- WORK TO BE COMPLETED:
A verbatim transcription of every record below is required.

- Pixel coordinate grounding data:

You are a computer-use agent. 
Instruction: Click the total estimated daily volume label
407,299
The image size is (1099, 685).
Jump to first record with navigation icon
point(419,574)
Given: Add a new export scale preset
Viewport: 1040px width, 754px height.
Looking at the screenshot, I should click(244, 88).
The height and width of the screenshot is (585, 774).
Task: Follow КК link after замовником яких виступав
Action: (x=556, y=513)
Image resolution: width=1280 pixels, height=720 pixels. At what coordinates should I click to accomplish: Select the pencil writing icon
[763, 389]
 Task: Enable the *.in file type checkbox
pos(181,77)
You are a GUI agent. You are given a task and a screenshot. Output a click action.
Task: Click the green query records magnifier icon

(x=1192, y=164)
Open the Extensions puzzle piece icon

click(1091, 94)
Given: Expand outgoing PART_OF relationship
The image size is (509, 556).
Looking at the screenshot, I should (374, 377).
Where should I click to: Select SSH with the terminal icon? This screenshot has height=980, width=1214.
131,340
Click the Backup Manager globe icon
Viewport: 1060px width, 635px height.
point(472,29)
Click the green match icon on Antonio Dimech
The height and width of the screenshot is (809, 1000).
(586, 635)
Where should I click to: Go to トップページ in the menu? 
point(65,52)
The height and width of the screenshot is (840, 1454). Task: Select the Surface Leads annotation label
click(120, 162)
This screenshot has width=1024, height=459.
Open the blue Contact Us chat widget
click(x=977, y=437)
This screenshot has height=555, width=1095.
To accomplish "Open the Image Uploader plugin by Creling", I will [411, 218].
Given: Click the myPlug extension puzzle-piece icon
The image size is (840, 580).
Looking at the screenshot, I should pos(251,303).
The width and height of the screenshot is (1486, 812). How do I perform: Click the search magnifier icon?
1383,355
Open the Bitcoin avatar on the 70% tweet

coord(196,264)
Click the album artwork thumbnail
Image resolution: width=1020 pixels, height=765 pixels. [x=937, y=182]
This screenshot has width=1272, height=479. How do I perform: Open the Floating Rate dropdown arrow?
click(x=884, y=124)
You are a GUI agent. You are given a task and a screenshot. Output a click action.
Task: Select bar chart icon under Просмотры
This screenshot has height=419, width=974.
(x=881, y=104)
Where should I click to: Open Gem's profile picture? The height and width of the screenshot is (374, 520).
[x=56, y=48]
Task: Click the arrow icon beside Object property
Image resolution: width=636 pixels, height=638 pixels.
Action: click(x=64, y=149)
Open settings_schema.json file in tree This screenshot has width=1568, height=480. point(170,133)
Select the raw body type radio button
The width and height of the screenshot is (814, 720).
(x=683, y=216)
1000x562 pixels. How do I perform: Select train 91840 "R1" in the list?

- SOLVED PROBLEM:
You are a computer-use agent. 
Instruction: Click the total estimated daily volume label
407,299
The image size is (1099, 685).
Jump to first record with navigation icon
point(419,574)
Given: Add a new export scale preset
Viewport: 1040px width, 754px height.
Looking at the screenshot, I should click(244, 88).
The height and width of the screenshot is (585, 774).
Task: Follow КК link after замовником яких виступав
Action: (x=556, y=513)
Image resolution: width=1280 pixels, height=720 pixels. At what coordinates should I click to accomplish: Select the pencil writing icon
[763, 389]
 Task: Enable the *.in file type checkbox
pos(181,77)
You are a GUI agent. You are given a task and a screenshot. Output a click action.
Task: Click the green query records magnifier icon

(x=1192, y=164)
Open the Extensions puzzle piece icon

click(1091, 94)
Given: Expand outgoing PART_OF relationship
The image size is (509, 556).
Looking at the screenshot, I should (374, 377).
Where should I click to: Select SSH with the terminal icon? This screenshot has height=980, width=1214.
131,340
Click the Backup Manager globe icon
Viewport: 1060px width, 635px height.
point(472,29)
Click the green match icon on Antonio Dimech
The height and width of the screenshot is (809, 1000).
(586, 635)
Where should I click to: Go to トップページ in the menu? 
point(65,52)
The height and width of the screenshot is (840, 1454). Task: Select the Surface Leads annotation label
click(120, 162)
This screenshot has width=1024, height=459.
Open the blue Contact Us chat widget
click(x=977, y=437)
This screenshot has height=555, width=1095.
To accomplish "Open the Image Uploader plugin by Creling", I will [411, 218].
Given: Click the myPlug extension puzzle-piece icon
The image size is (840, 580).
Looking at the screenshot, I should pos(251,303).
The width and height of the screenshot is (1486, 812). How do I perform: Click the search magnifier icon?
1383,355
Open the Bitcoin avatar on the 70% tweet

coord(196,264)
Click the album artwork thumbnail
Image resolution: width=1020 pixels, height=765 pixels. [x=937, y=182]
This screenshot has width=1272, height=479. How do I perform: Open the Floating Rate dropdown arrow?
click(x=884, y=124)
You are a GUI agent. You are given a task and a screenshot. Output a click action.
Task: Select bar chart icon under Просмотры
This screenshot has height=419, width=974.
(x=881, y=104)
Where should I click to: Open Gem's profile picture? The height and width of the screenshot is (374, 520).
[x=56, y=48]
Task: Click the arrow icon beside Object property
Image resolution: width=636 pixels, height=638 pixels.
Action: click(x=64, y=149)
Open settings_schema.json file in tree This screenshot has width=1568, height=480. point(170,133)
Select the raw body type radio button
The width and height of the screenshot is (814, 720).
(x=683, y=216)
1000x562 pixels. How do I perform: Select train 91840 "R1" in the list?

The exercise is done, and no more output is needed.